### [Brief 1]
According to the voice therapy passage, what kind of consonants flank each target vowel in the monosyllabic words?
### [Brief 2]
Summarize the voice therapy passage in two sentences.
### [Brief 3]
Extend the voice therapy passage by writing what comes after its final sentence.

### [Text excerpt]
[Start of section]
Co-Designing Stimulus for Phonetic and Clinical Evaluation of Transgender Voice Therapy
Increased F0 is linked to voice being perceived as more feminine and is often the target of gender affirming voice care. Acoustic vowel characteristics are targeted less frequently, despite gender differences in vowel production. For example, American and Australian English (AusE) female speakers exhibit higher vowel formants relative to male speakers, particularly in front vowels. AusE female speakers also produce longer vowel duration.
Using vowel characteristics as valid outcome measures is thwarted by speech data collected in therapy not being optimised for phonetic vowel analysis. Semi-spontaneous or read speech preferred in clinical studies may not contain enough vowel tokens in phonetically balanced positions and can be confounded by a range of factors, such as coarticulation or dialectal variation. The /hVd/ words – the set of words in which vowels are produced in the /h_d/ context, e.g., heed, hid, head – are ideal for phonetic analysis but have low ecological validity. To remedy this issue, we co-designed a set of clinically valid sentences that capture the AusE vowel inventory in phonetically balanced contexts.
The AusE vowel inventory consists of 18 stressed vowels and schwa. For every stressed vowel, three target words were created placing the vowel in a monosyllabic word flanked by obstruent consonants to control coarticulatory variation (e.g., /æ/ – Jack, bat, bag). The three words were embedded in a sentence such that one target word was sentence-initial, one medial, and one final (e.g., /æ/ – Jack saw a bat, and put it in his bag). For unstressed schwa, five disyllabic words were generated and embedded in a sentence. The resulting set contains 18 (stressed vowels) x 3 (target words) = 44 stressed vowels and five unstressed vowels in phonetically balanced positions in 19 sentences.
[End of section]
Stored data
[Start of section]
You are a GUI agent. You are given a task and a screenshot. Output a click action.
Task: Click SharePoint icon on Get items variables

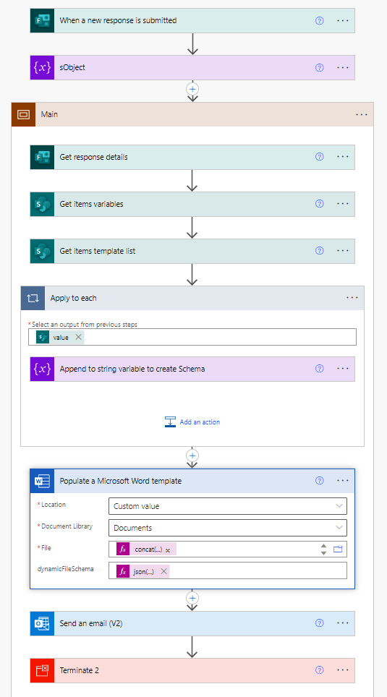(42, 204)
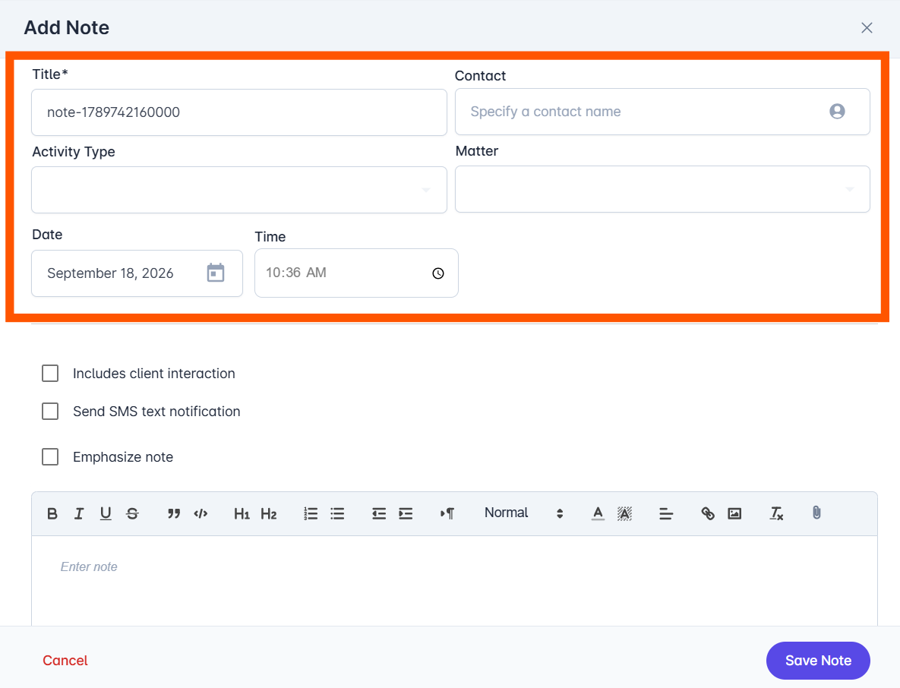Image resolution: width=900 pixels, height=688 pixels.
Task: Expand the Matter dropdown
Action: pyautogui.click(x=662, y=189)
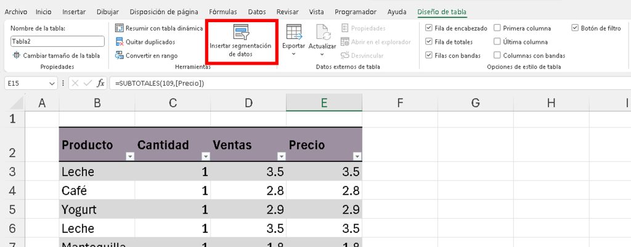
Task: Click the Actualizar refresh icon
Action: pos(322,32)
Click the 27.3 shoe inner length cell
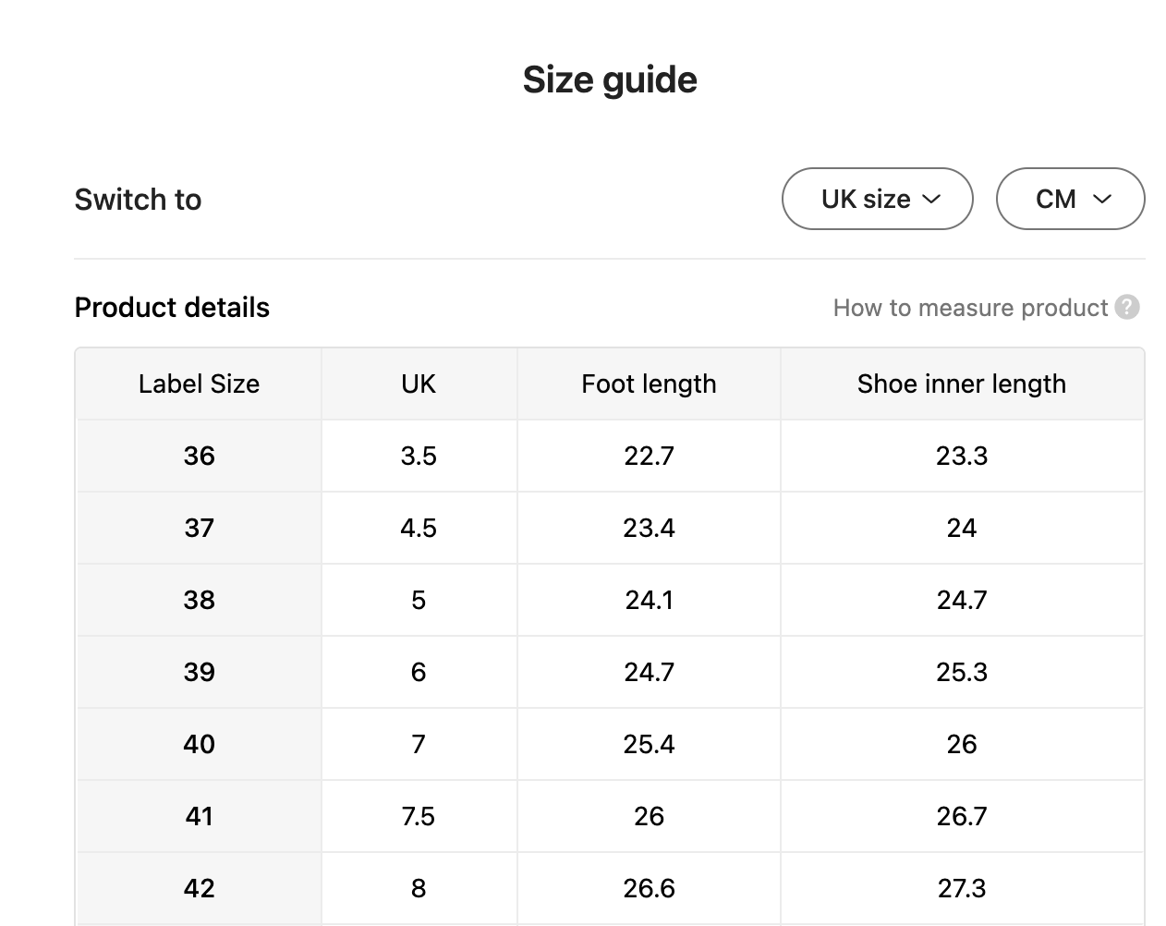 (961, 888)
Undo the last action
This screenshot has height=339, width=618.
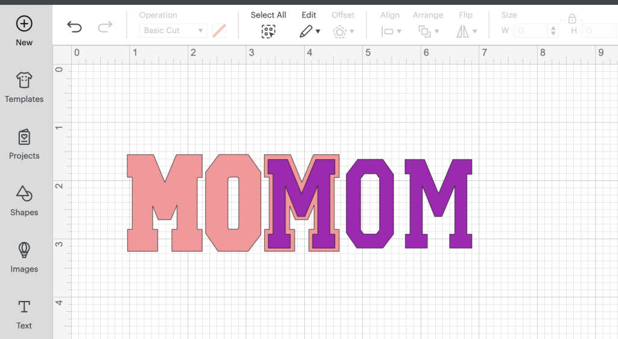(74, 26)
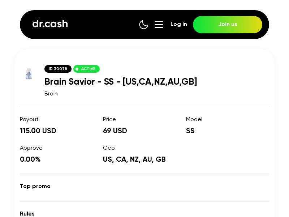Click the Payout value 115.00 USD

click(x=38, y=131)
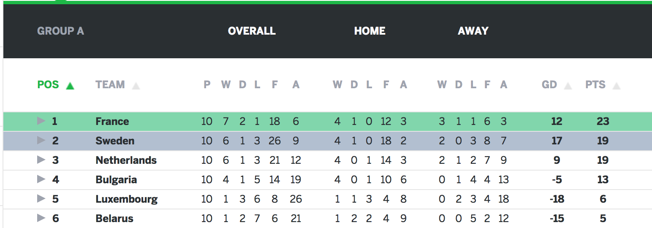Click the GD column sort arrow
Image resolution: width=652 pixels, height=228 pixels.
[568, 86]
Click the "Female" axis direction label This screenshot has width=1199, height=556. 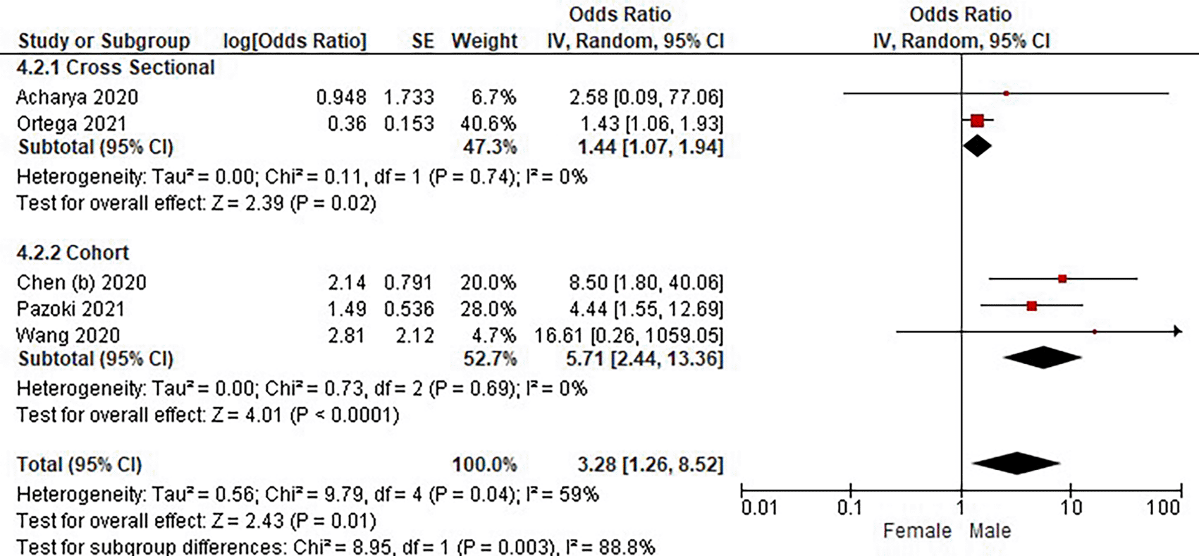coord(917,531)
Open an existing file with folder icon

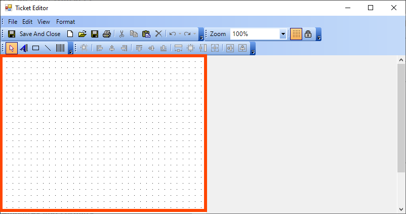point(82,34)
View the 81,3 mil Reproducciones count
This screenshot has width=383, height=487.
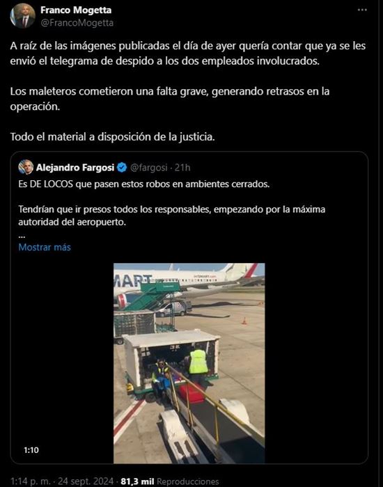tap(170, 481)
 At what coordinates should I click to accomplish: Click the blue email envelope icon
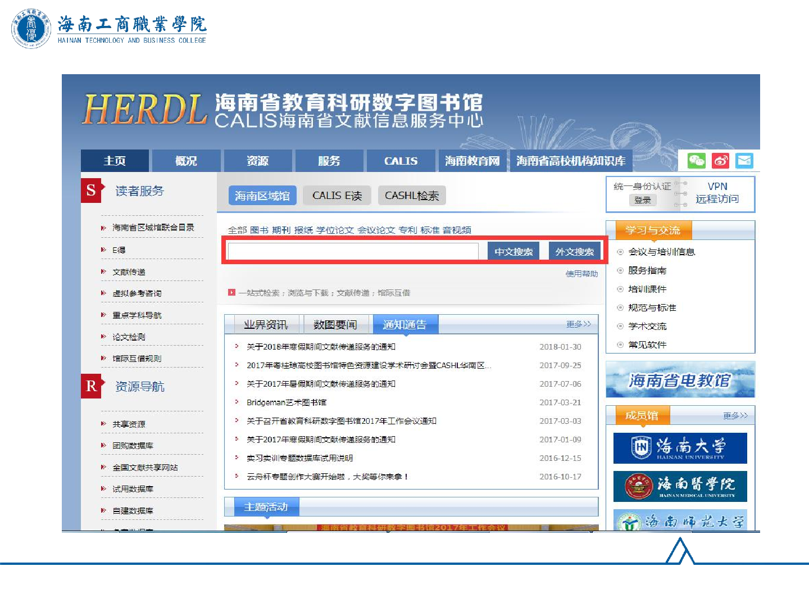pyautogui.click(x=744, y=161)
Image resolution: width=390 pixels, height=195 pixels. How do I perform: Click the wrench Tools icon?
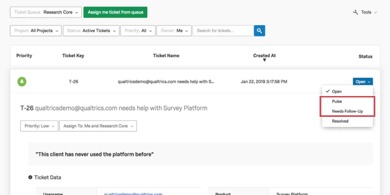point(356,12)
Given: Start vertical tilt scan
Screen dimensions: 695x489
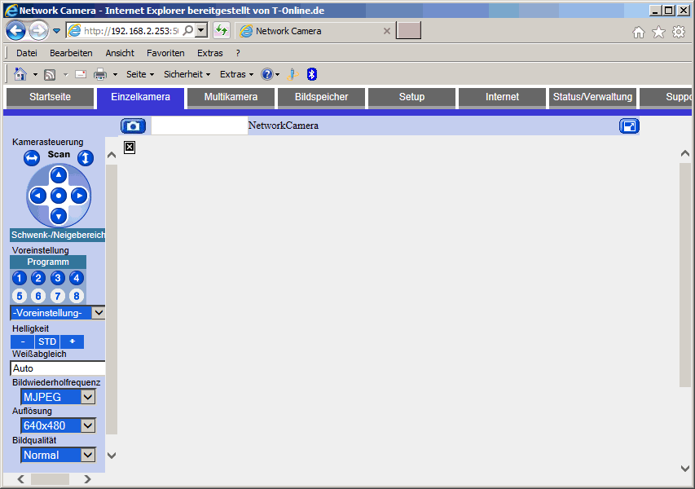Looking at the screenshot, I should 86,158.
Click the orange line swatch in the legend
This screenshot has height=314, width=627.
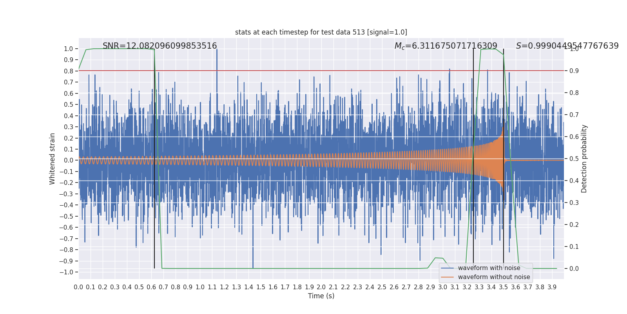click(x=447, y=277)

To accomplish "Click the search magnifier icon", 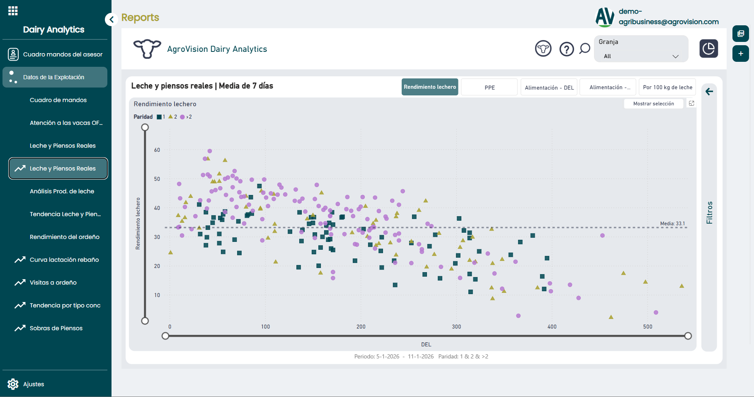I will (x=584, y=49).
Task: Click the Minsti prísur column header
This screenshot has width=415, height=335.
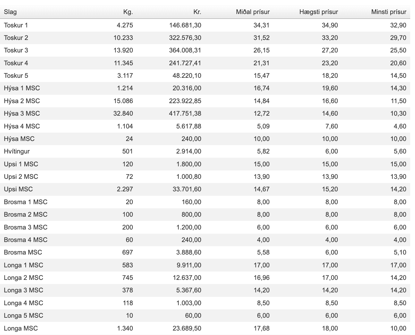Action: tap(389, 12)
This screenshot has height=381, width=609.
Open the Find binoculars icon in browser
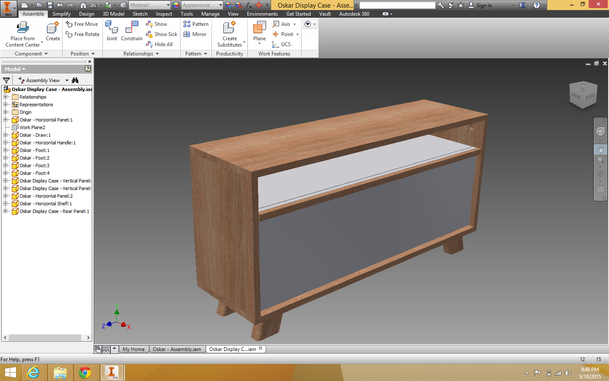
[End of section]
### [Response 1]
Obstruent consonants.

### [Response 2]
Gender affirming voice care often targets F0, while vowel characteristics are targeted less often even though female speakers show higher vowel formants and, in Australian English, longer vowel duration. Because therapy speech data is poorly suited to vowel analysis and /hVd/ words have low ecological validity, the authors co-designed 19 clinically valid sentences that place the Australian English vowels in phonetically balanced positions.

### [Response 3]
One cis male and one cis female speaker of AusE read the sentences out loud. F1 and F2 values were estimated at visually identified vowel targets; F0 contours were extracted from the entire sentence. Statistical analysis was not conducted due to small sample size.
Based on visual inspection, F0, F1, and F2 were comparable to normative values of AusE, showing expected gender-differences. Female speech was characterized by higher and more varied F0, higher F1 and F2, particularly for front vowels, and longer vowel duration.
The results demonstrate that clinically and phonetically valid acoustic vowel measures were captured using our sentence set, with robust gender differences motivating the small sample size prior to data collection from a vulnerable population. Future research will include data collection from gender-diverse population and automation of formant analysis.